Learning Differentially Private Mechanisms

TL;DR

This paper introduces an automated method for transforming non-private programs into differentially private algorithms by combining example-based input selection, continuous optimization, and symbolic mapping, improving accuracy and reliability.

Contribution

It presents a novel technique that automates the synthesis of differentially private algorithms from non-private code, addressing a key challenge in privacy-preserving data analysis.

Findings

Successfully learns foundational differential privacy algorithms

Outperforms baseline program synthesis methods

Provides a scalable approach for privacy-preserving algorithm design

Abstract

Differential privacy is a formal, mathematical definition of data privacy that has gained traction in academia, industry, and government. The task of correctly constructing differentially private algorithms is non-trivial, and mistakes have been made in foundational algorithms.
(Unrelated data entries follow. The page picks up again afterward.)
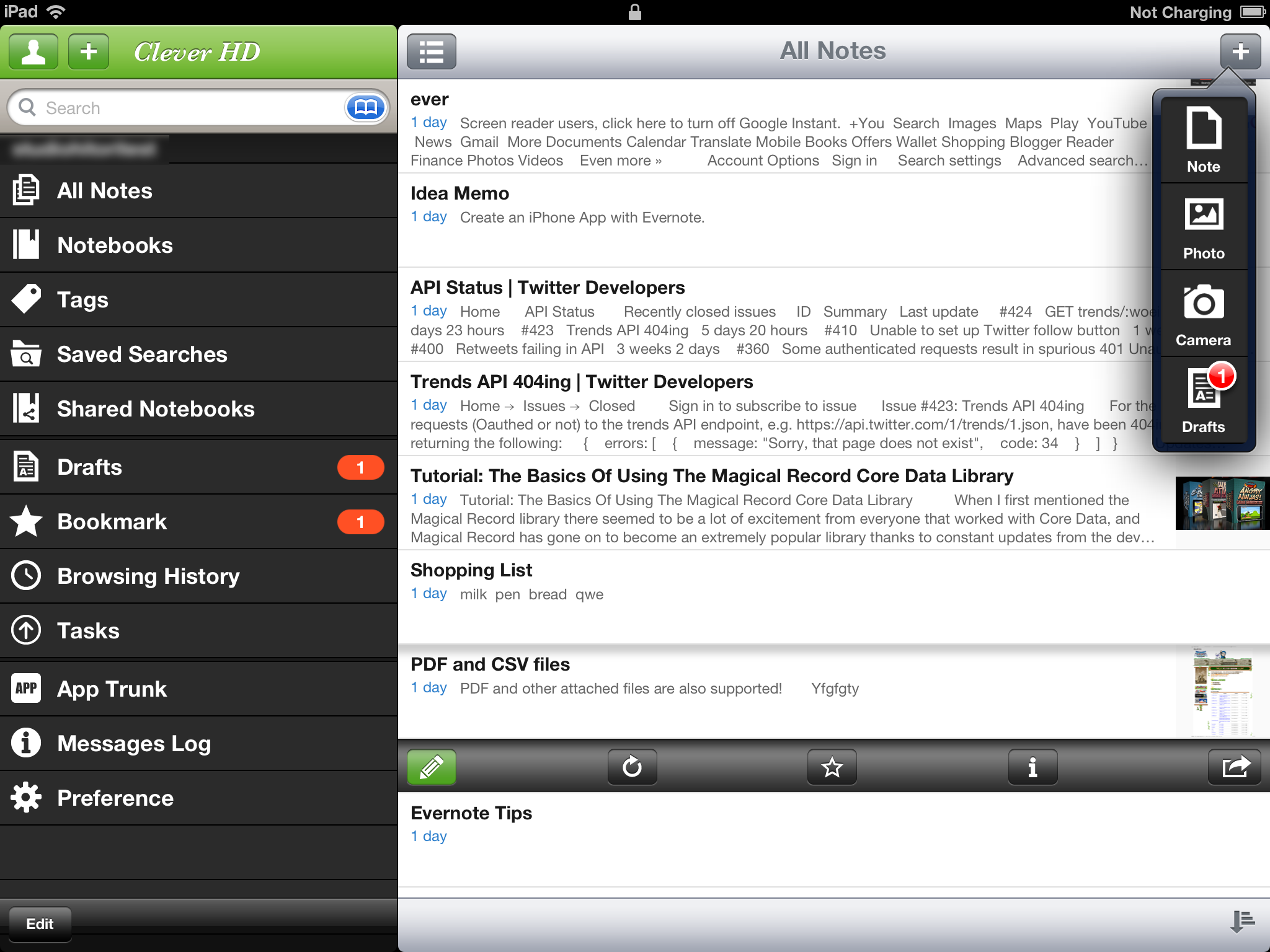Tap the edit pencil icon in toolbar
1270x952 pixels.
click(432, 767)
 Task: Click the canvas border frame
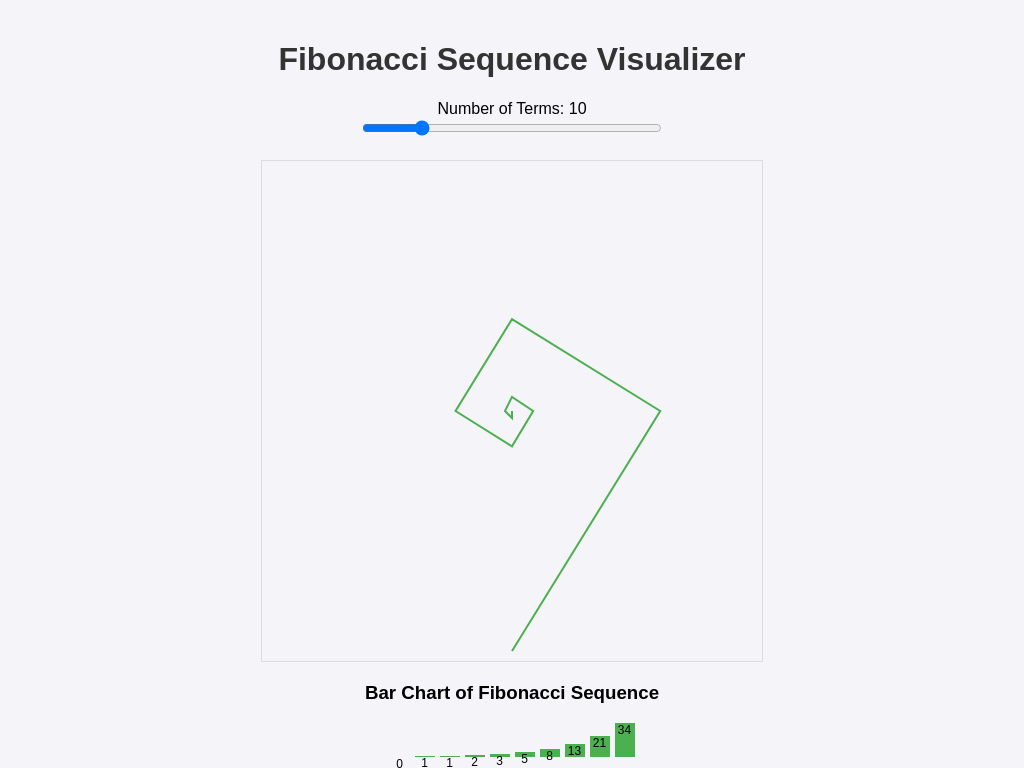coord(262,410)
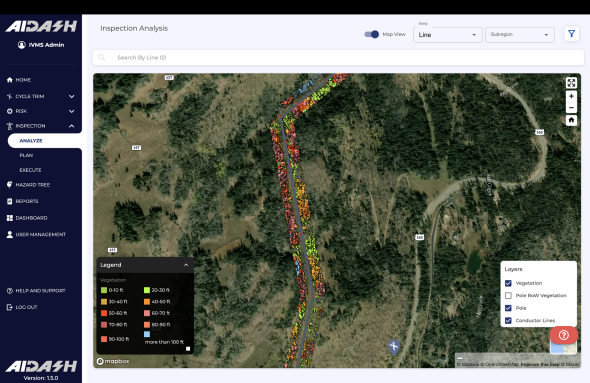Uncheck the Conductor Lines layer checkbox
This screenshot has height=383, width=590.
[x=508, y=321]
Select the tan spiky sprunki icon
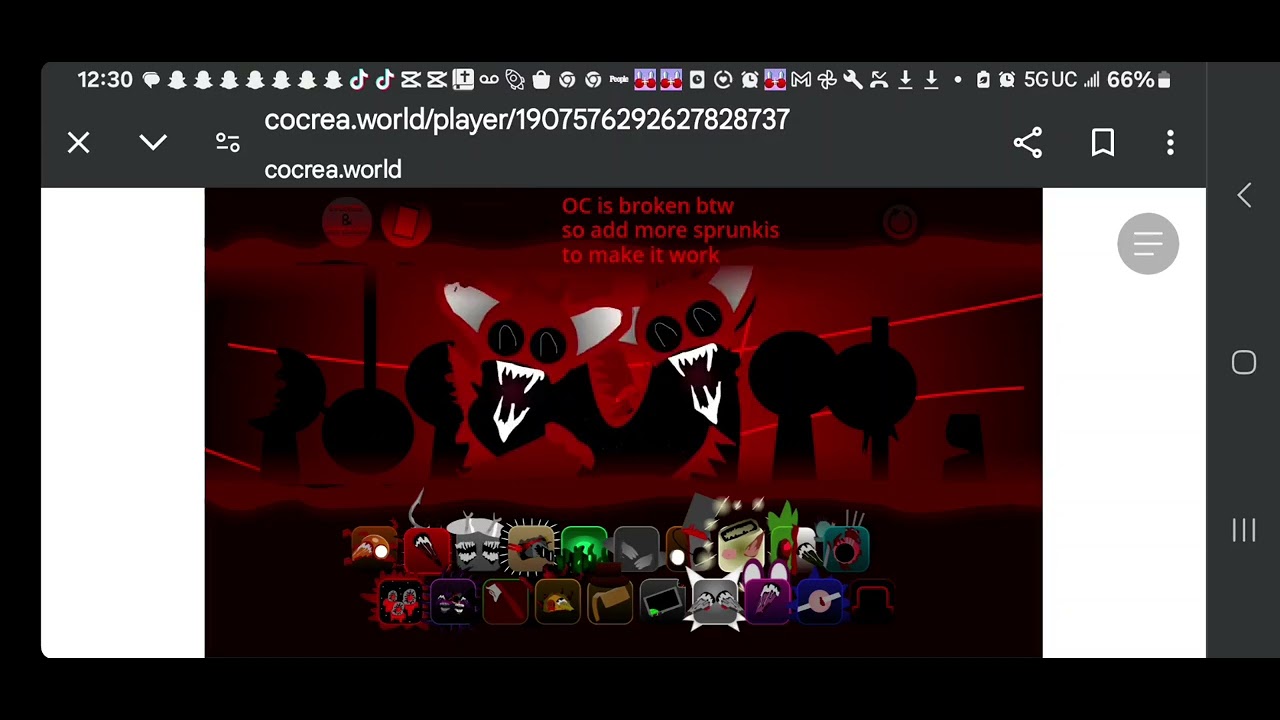 pos(531,549)
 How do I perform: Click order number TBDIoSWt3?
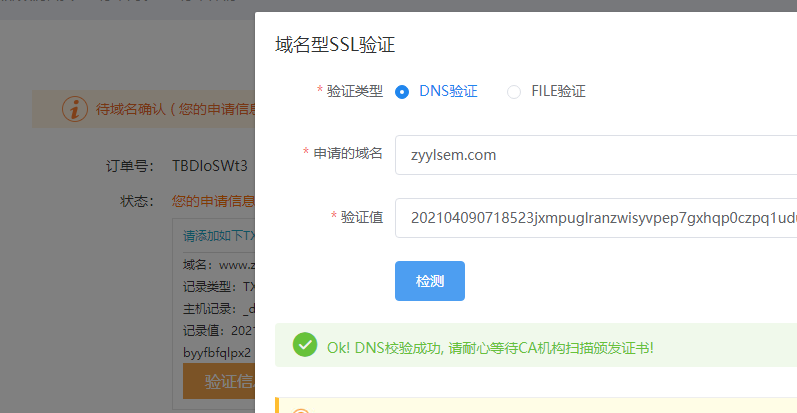(x=209, y=164)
Currently, there is no automated support for converting an existing, non-private program into a differentially private version. In this paper, we propose a technique for automatically learning an accurate and differentially private version of a given non-private program. We show how to solve this difficult program synthesis problem via a combination of techniques: carefully picking representative example inputs, reducing the problem to continuous optimization, and mapping the results back to symbolic expressions. We demonstrate that our approach is able to learn foundational algorithms from the differential privacy literature and significantly outperforms natural program synthesis baselines.